• Activity: Go through the data and say how many lines include the string "screenshot"; return only the figure.

Pixel coordinate grounding data
----

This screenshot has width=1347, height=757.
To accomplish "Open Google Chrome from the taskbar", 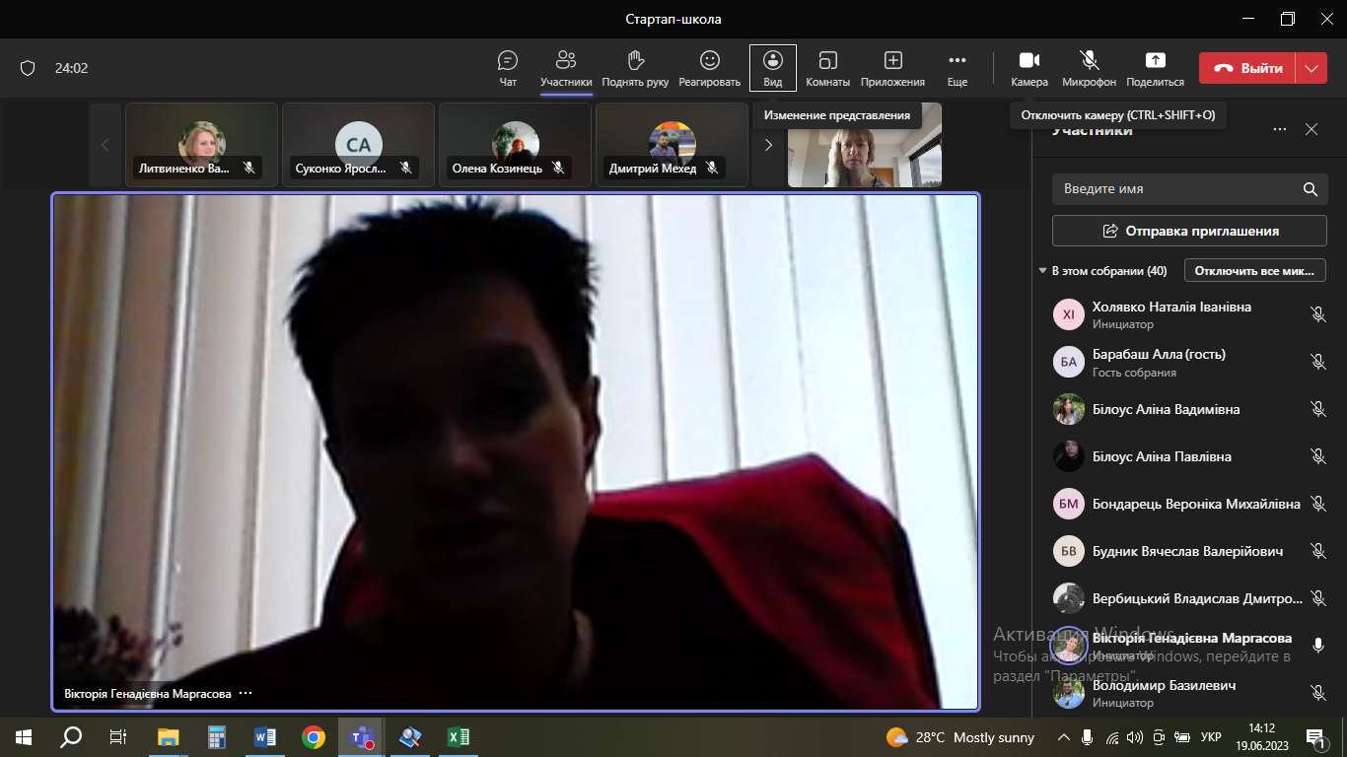I will coord(314,736).
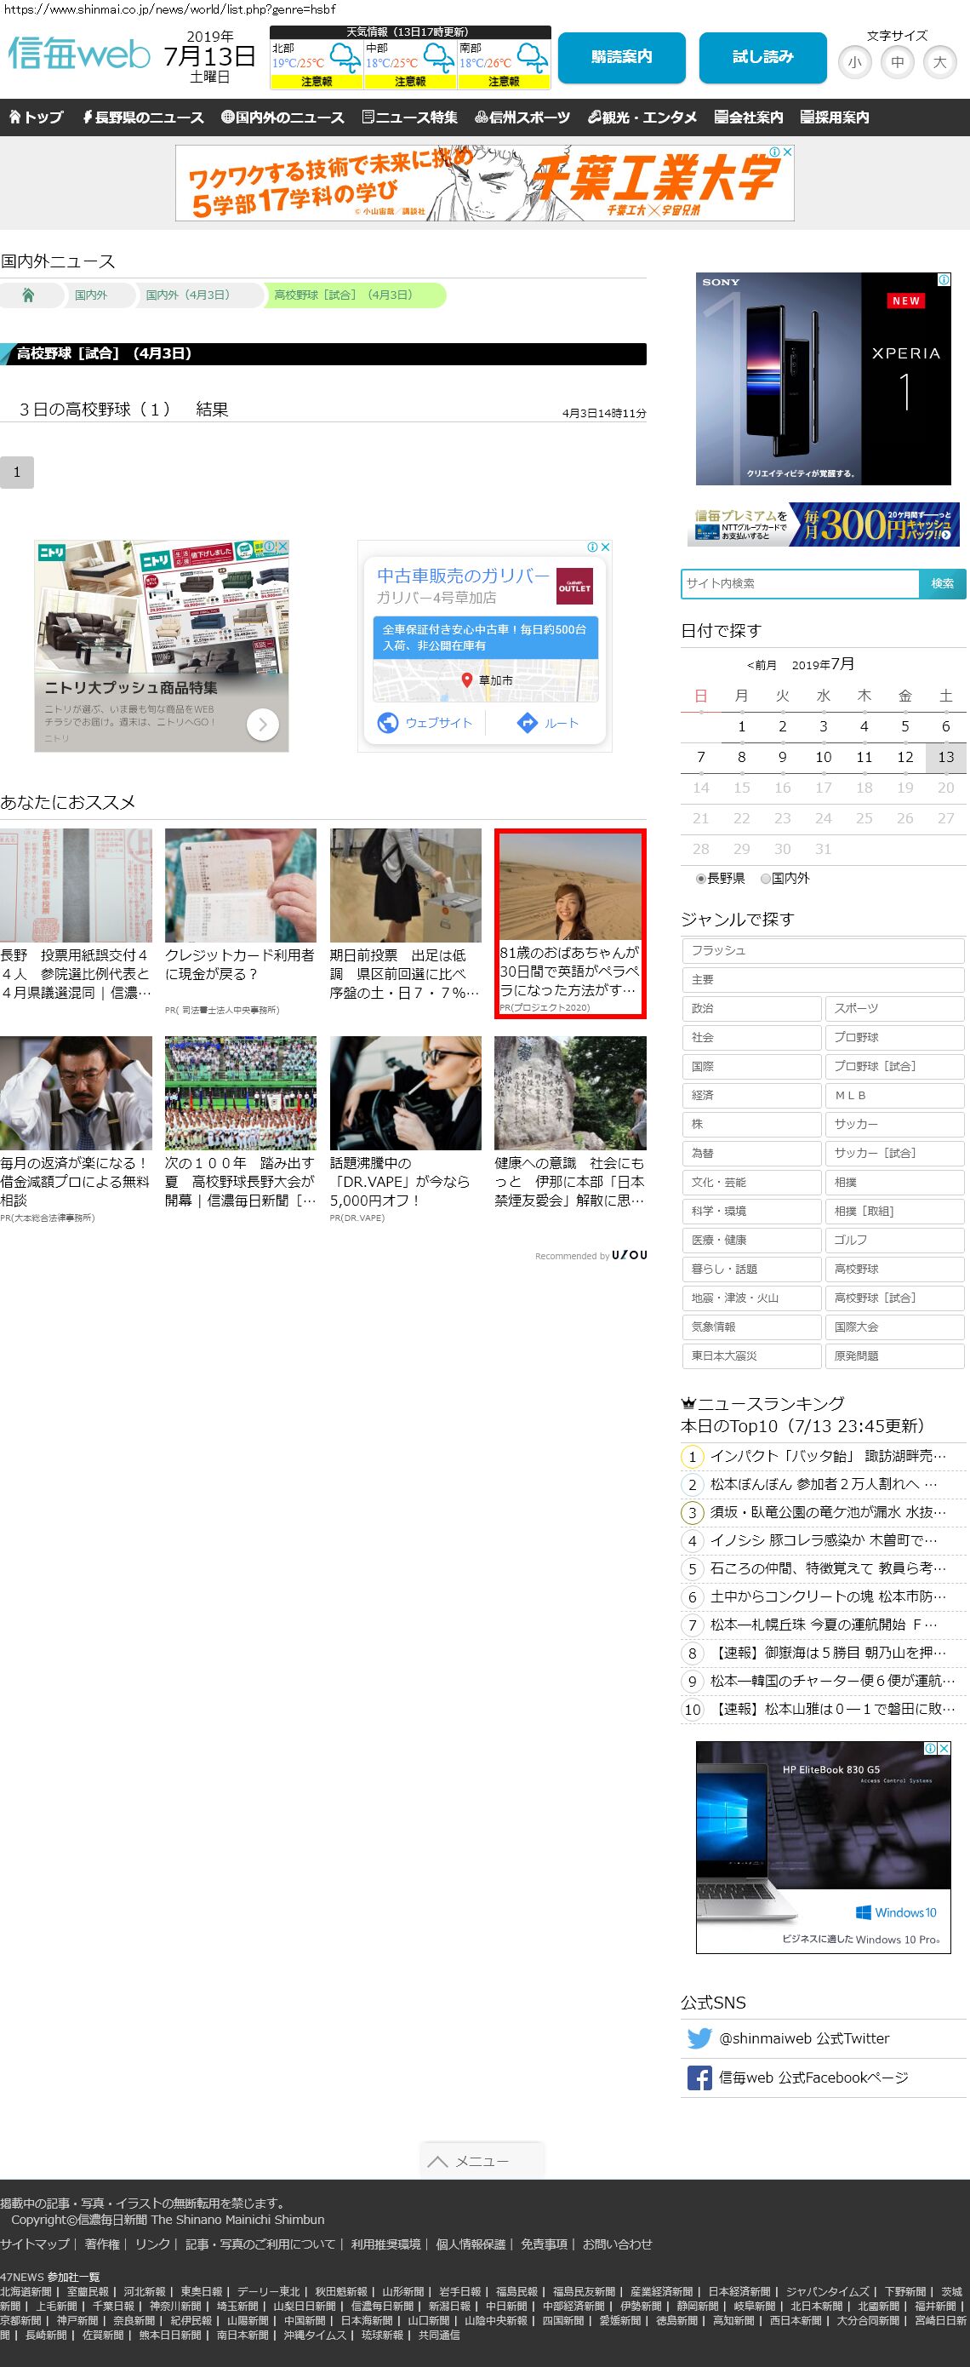970x2367 pixels.
Task: Select the 長野県 radio button
Action: coord(701,878)
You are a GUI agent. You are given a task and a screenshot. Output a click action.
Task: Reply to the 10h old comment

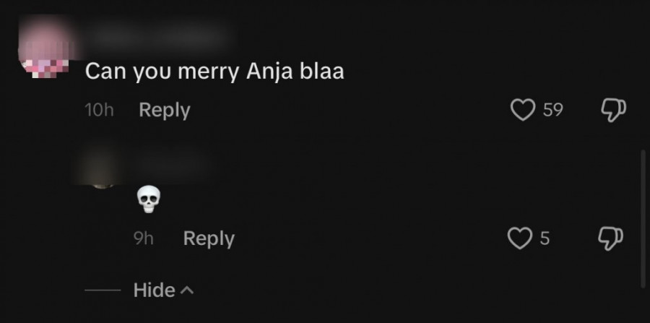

----

• Response to the task: 2